Branch: refs/heads/master
Commit: b98c621a801d75dc1e8f9603c858335548d54cfb
Parents: e71e359
Author: Thomas Tauber-Marshall <[email protected]>
Authored: Thu Aug 3 10:09:46 2017 -0700
Committer: Impala Public Jenkins <[email protected]>
Committed: Wed Aug 23 02:35:15 2017 +0000

----------------------------------------------------------------------
 be/src/runtime/coordinator-backend-state.cc | 25 +++++++----
 be/src/runtime/coordinator-backend-state.h  | 24 +++++-----
 be/src/runtime/coordinator.cc               | 57 ++++++++++--------------
 3 files changed, 53 insertions(+), 53 deletions(-)
----------------------------------------------------------------------


http://git-wip-us.apache.org/repos/asf/incubator-impala/blob/b98c621a/be/src/runtime/coordinator-backend-state.cc
----------------------------------------------------------------------
diff --git a/be/src/runtime/coordinator-backend-state.cc 
b/be/src/runtime/coordinator-backend-state.cc
index 06fafc5..88f7f21 100644
--- a/be/src/runtime/coordinator-backend-state.cc
+++ b/be/src/runtime/coordinator-backend-state.cc
@@ -228,20 +228,29 @@ void 
Coordinator::BackendState::MergeErrorLog(ErrorLogMap* merged) {
   if (error_log_.size() > 0)  MergeErrorMaps(error_log_, merged);
 }
 
-bool Coordinator::BackendState::IsDone() {
-  lock_guard<mutex> l(lock_);
-  return IsDoneInternal();
+void Coordinator::BackendState::LogFirstInProgress(
+    std::vector<Coordinator::BackendState*> backend_states) {
+  for (Coordinator::BackendState* backend_state : backend_states) {
+    lock_guard<mutex> l(backend_state->lock_);
+    if (!backend_state->IsDone()) {
+      VLOG_QUERY << "query_id=" << backend_state->query_id_
+                 << ": first in-progress backend: " << 
backend_state->impalad_address();
+      break;
+    }
+  }
 }
 
-inline bool Coordinator::BackendState::IsDoneInternal() const {
+inline bool Coordinator::BackendState::IsDone() const {
   return num_remaining_instances_ == 0 || !status_.ok();
 }
 
-void Coordinator::BackendState::ApplyExecStatusReport(
+bool Coordinator::BackendState::ApplyExecStatusReport(
     const TReportExecStatusParams& backend_exec_status, ExecSummary* 
exec_summary,
-    ProgressUpdater* scan_range_progress, bool* done) {
+    ProgressUpdater* scan_range_progress) {
   lock_guard<SpinLock> l1(exec_summary->lock);
   lock_guard<mutex> l2(lock_);
+  // If this backend completed previously, don't apply the update.

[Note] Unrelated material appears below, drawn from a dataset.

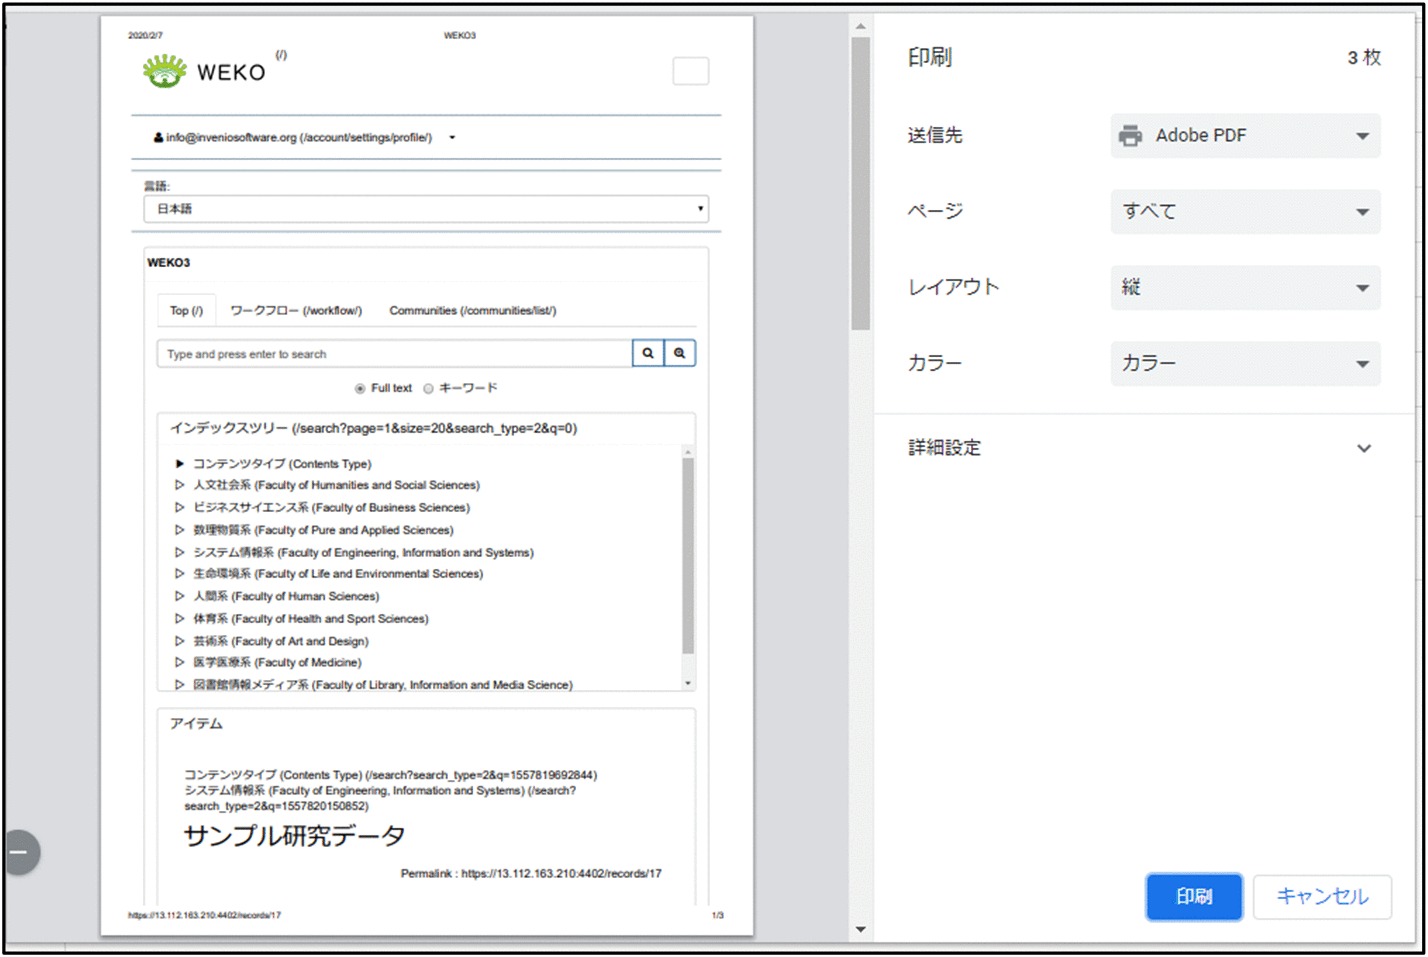Click the magnifier search button
This screenshot has width=1428, height=957.
648,353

+  if (IsDone()) return false;
   for (const TFragmentInstanceExecStatus& instance_exec_status:
       backend_exec_status.instance_exec_status) {
     Status instance_status(instance_exec_status.status);
@@ -298,8 +307,8 @@ void Coordinator::BackendState::ApplyExecStatusReport(
     VLOG_FILE << "host=" << host_ << " error log: " << 
PrintErrorMapToString(error_log_);
   }
 
-  *done = IsDoneInternal();
   // TODO: keep backend-wide stopwatch?
+  return IsDone();
 }
 
 void Coordinator::BackendState::UpdateExecStats(
@@ -327,7 +336,7 @@ bool Coordinator::BackendState::Cancel() {
   if (!rpc_sent_) return false;
 
   // don't cancel if it already finished (for any reason)

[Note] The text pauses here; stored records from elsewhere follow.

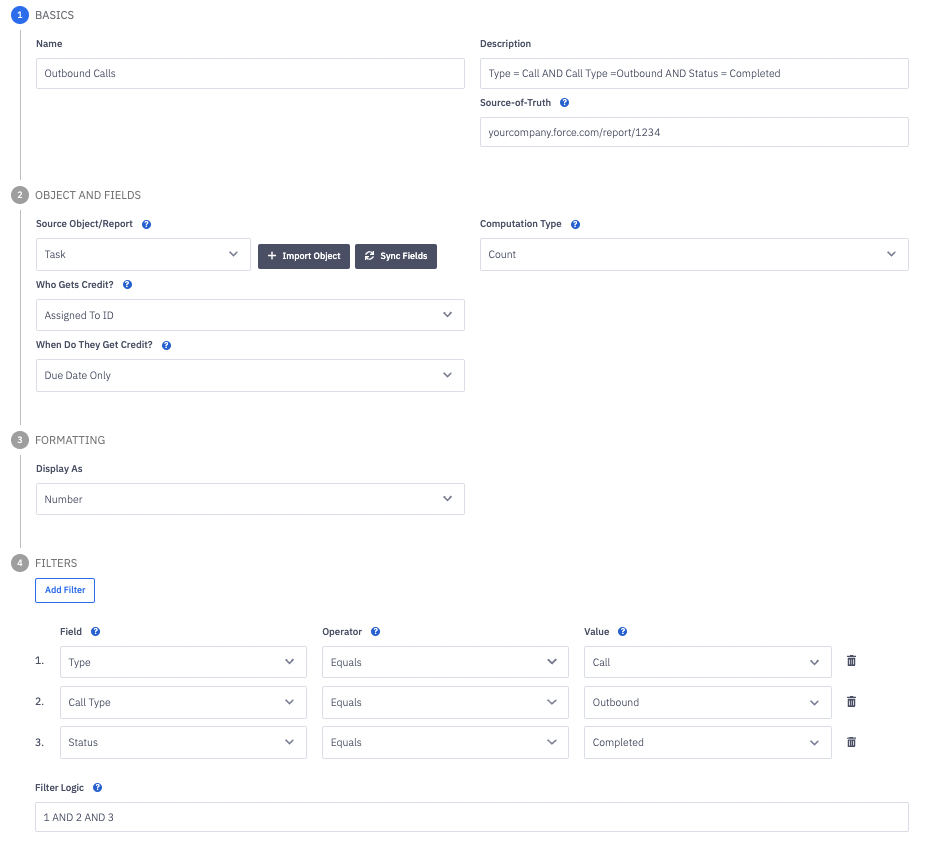
Task: Click the Computation Type help icon
Action: 575,225
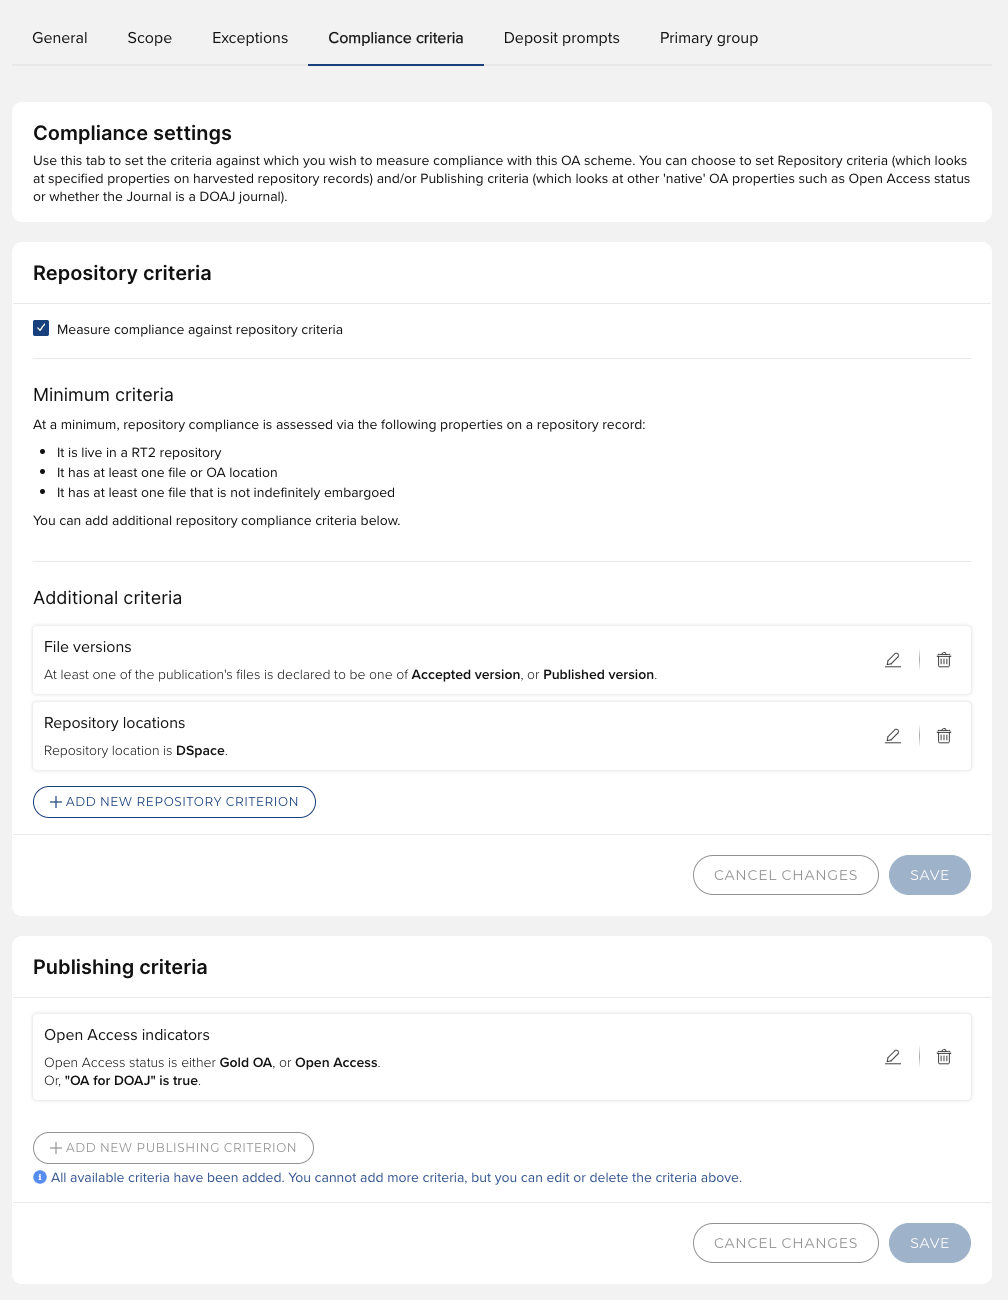This screenshot has height=1300, width=1008.
Task: Edit the Repository locations criterion
Action: 893,736
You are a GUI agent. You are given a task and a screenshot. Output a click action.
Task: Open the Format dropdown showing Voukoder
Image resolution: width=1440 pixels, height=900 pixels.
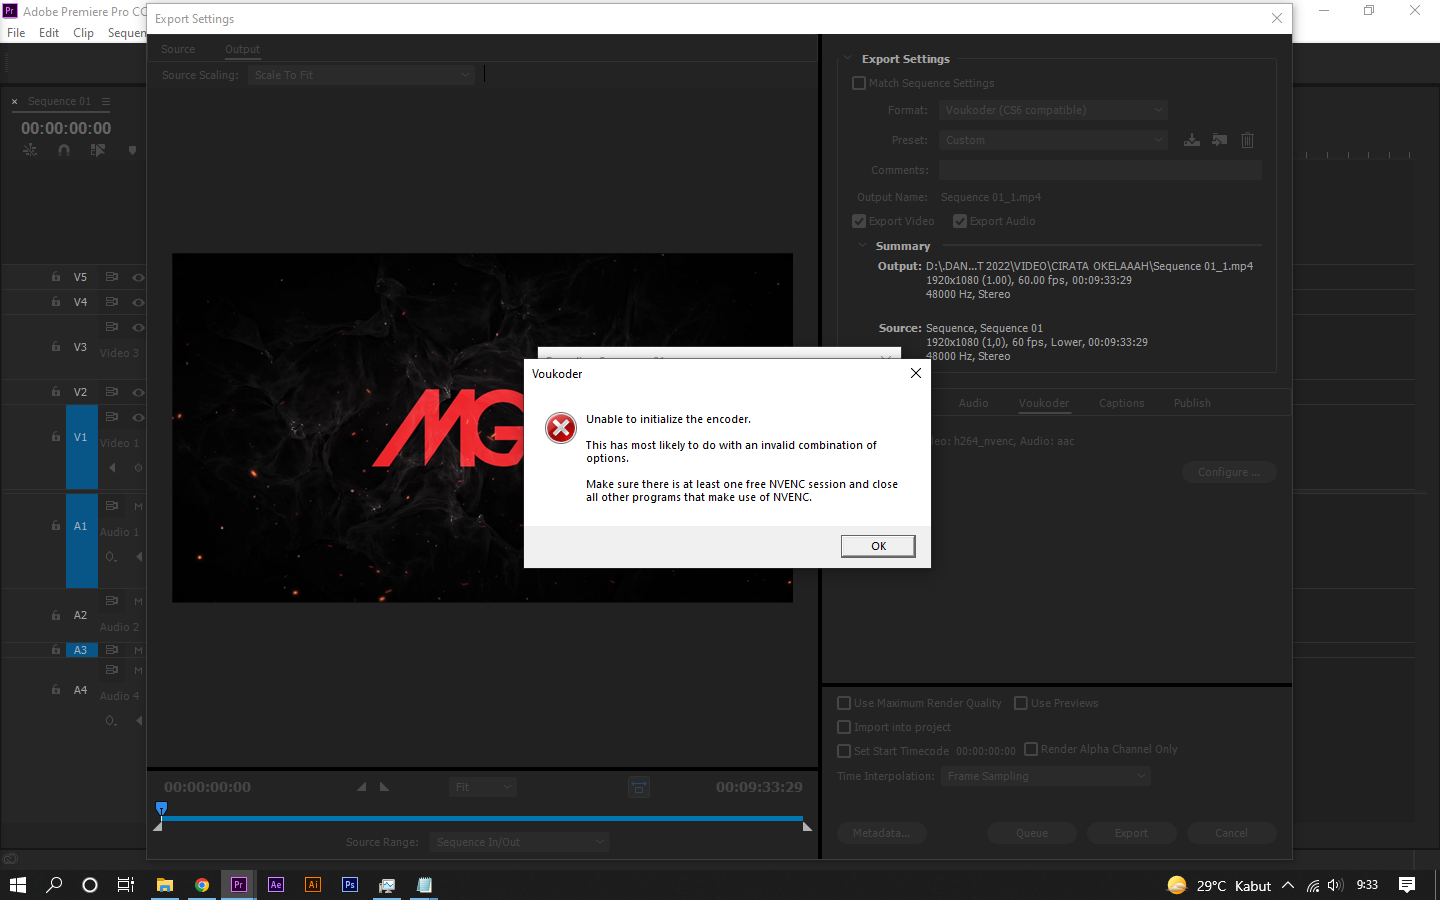coord(1053,110)

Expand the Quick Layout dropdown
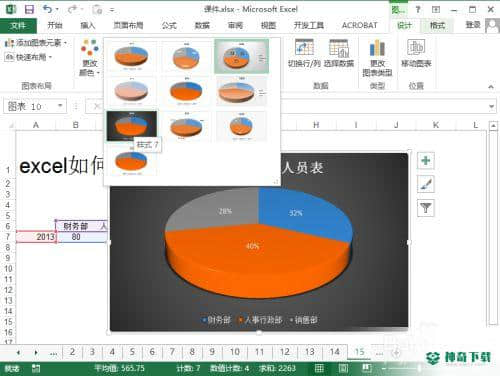(29, 57)
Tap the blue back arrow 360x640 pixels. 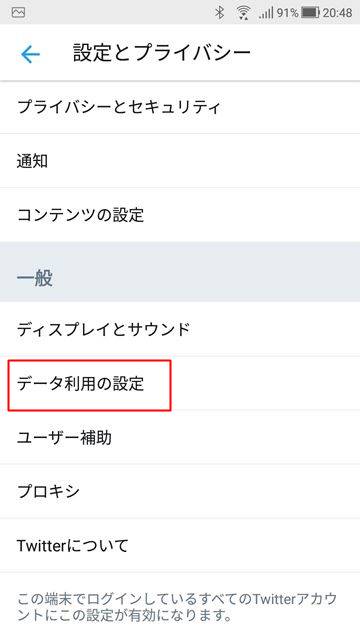(31, 54)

-  if (IsDoneInternal()) return false;
+  if (IsDone()) return false;
 
   /// If the status is not OK, we still try to cancel - !OK status might mean
   /// communication failure between backend and coordinator, but fragment

http://git-wip-us.apache.org/repos/asf/incubator-impala/blob/b98c621a/be/src/runtime/coordinator-backend-state.h
----------------------------------------------------------------------
diff --git a/be/src/runtime/coordinator-backend-state.h 
b/be/src/runtime/coordinator-backend-state.h
index d4762af..0846119 100644
--- a/be/src/runtime/coordinator-backend-state.h
+++ b/be/src/runtime/coordinator-backend-state.h
@@ -67,13 +67,14 @@ class Coordinator::BackendState {
       CountingBarrier* rpc_complete_barrier);
 
   /// Update overall execution status, including the instances' exec 
status/profiles
-  /// and the error log. Updates the fragment instances' TExecStats in 
exec_summary
-  /// (exec_summary->nodes.exec_stats) and updates progress_update, and sets
-  /// done to true if all fragment instances completed, regardless of status.
-  /// If any instance reports an error, the overall execution status becomes 
the first
-  /// reported error status and 'done' is set to true.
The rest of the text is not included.